[发明专利]细胞分区培养的明胶甲基丙烯酰胺核壳微球的制备方法

权利要求书

1.一种细胞分区培养的明胶甲基丙烯酰胺核壳微球的制备方法，其特征在于采用微流控芯片，按照以下步骤进行：

（1）明胶甲基丙烯酰胺材料的合成：将明胶溶于 DPBS溶液，然后加入甲基丙烯酸酐溶液，之后加入DPBS溶液来终止反应；随后用去离子水透析，接着将透析液过滤，最后将滤液冻干数天从而得到多孔的明胶甲基丙烯酰胺材料；

（2）明胶甲基丙烯酰胺核壳微球核/壳内细胞负载：将甲基纤维素溶于DPBS中制得甲基纤维素溶液备用，将步骤（1）中制备的多孔明胶甲基丙烯酰胺水凝胶材料和光引发剂2-羟基-4'-(2-羟乙氧基)-2-甲基苯丙酮溶于DPBS中制得明胶甲基丙烯酰胺混合液备用；

一种或多种细胞经消化后，加入体积比为1:1的培养基与以上配好的甲基纤维素溶液充分混匀，得到细胞密度为10⁴-10¹⁰个/ml的悬液，最终得到悬有细胞的甲基纤维素溶液，通过微流控芯片的核流体入口（3）通入到核流体通道（7）中；

一种或多种细胞经消化后，加入体积比为1:1的培养基与以上配好的溶有2-羟基-4'-(2-羟乙氧基)-2-甲基苯丙酮的明胶甲基丙烯酰胺混合液充分混匀，得到细胞密度为10⁴-10¹⁰个/ml的悬液，最终得到悬有细胞的明胶甲基丙烯酰胺混合液，通过微流控芯片的壳流体入口（2）通入到壳流体通道（6）中，通过调节流速使得两种水溶液在层流通道（8）中形成稳定的层流；

再由连续相入口（1）通入的含 span80的矿物油将层流截断，形成负载细胞的液滴，液滴在微球出口处（4）经过紫外光固化，即形成含有负载了细胞的固化的壳及负载了细胞的核结构的微球；通过核流速、壳流速、连续相流速的调节，控制微球核尺寸、壳厚度以及微球整体大小；

（3）细胞3D单独/分区共培养：经过上述步骤制备的核/壳内负载细胞的微球可以经过离心收集，离心速率300-800 rpm，1-3 min，后直接转移到培养基中进行3D单独/分区培养，培养期间每隔1-3天换液一次，保证细胞营养，期间可以进行相关生物学表征; 该微流控芯片主要由连续相入口（1）、壳流体入口（2）、核流体入口（3）、微球出口（4）、连续相通道（5）、壳流体通道（6）、核流体通道（7）、层流通道（8）及主通道（9）组成；连续相入口（1）通过连续相通道（5）与主通道（9）连接，壳流体入口（2）、核流体入口（3）分别通过壳流体通道（6）、核流体通道（7）与层流通道（8）及主通道（9）连接; 连续相通道（5）、壳流体通道（6）、核流体通道（7）、层流通道（8）、主通道（9）宽度范围均为100-500 μm，芯片各部分通道高度范围为50-400 μm，主通道（9）长1-2 cm，层流通道（8）长范围为0.5-1.5 mm。

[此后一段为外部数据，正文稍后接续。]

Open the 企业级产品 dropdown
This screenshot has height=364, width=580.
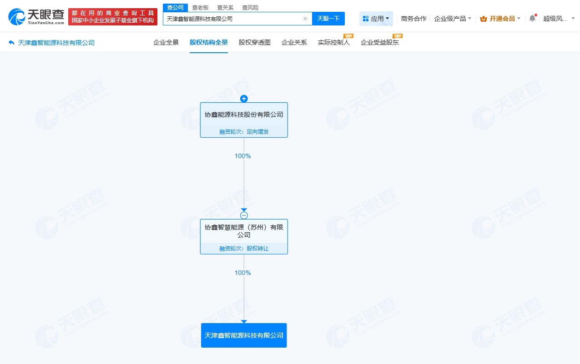point(450,19)
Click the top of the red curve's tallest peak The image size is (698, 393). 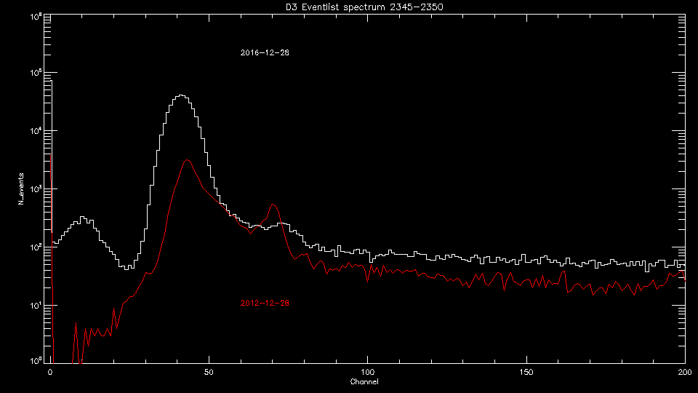[x=187, y=160]
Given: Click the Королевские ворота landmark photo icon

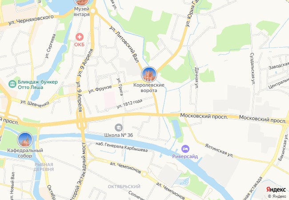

2.按照权利要求1所述的一种细胞分区培养的明胶甲基丙烯酰胺核壳微球的制备方法， 其特征在于：所述的微流控芯片由上下两层不可逆封接而成，上层材料为可透光透气的PDMS聚合物，下层材料为洁净的玻璃片；PDMS层和玻璃片分别用等离子体处理15s进行封接，通道用1H,1H,2H,2H-全氟辛基三氯硅烷疏水处理；所述1H,1H,2H,2H-全氟辛基三氯硅烷浓度为0.5%-5%。

3.按照权利要求1所述的一种细胞分区培养的明胶甲基丙烯酰胺核壳微球的制备方法，其特征在于步骤（1）中所述DPBS配制成分为：NaCl 8g，KCl 0.2g，Na₂HPO₄ 1.15g，KH₂PO₄ 0.2g溶于1L蒸馏水中。

4.按照权利要求1所述的一种细胞分区培养的明胶甲基丙烯酰胺核壳微球的制备方法，其特征在于步骤（1）所述明胶的浓度为0.01~0.2g/mL，甲基丙烯酸酐溶液浓度5%-10%，明胶与甲基丙烯酸酐的质量比为5:4，甲基丙烯酸酐与首次加入的DPBS体积比为2:25，先后两次加入的DPBS体积比为1:4，甲基丙烯酸酐加入速率为0.5 mL/min。

5.按照权利要求1所述的一种细胞分区培养的明胶甲基丙烯酰胺核壳微球的制备方法，其特征在于步骤（1）透析时间为1-10天，过滤器孔径为0.22-8 μm，冻干天数为1-10天。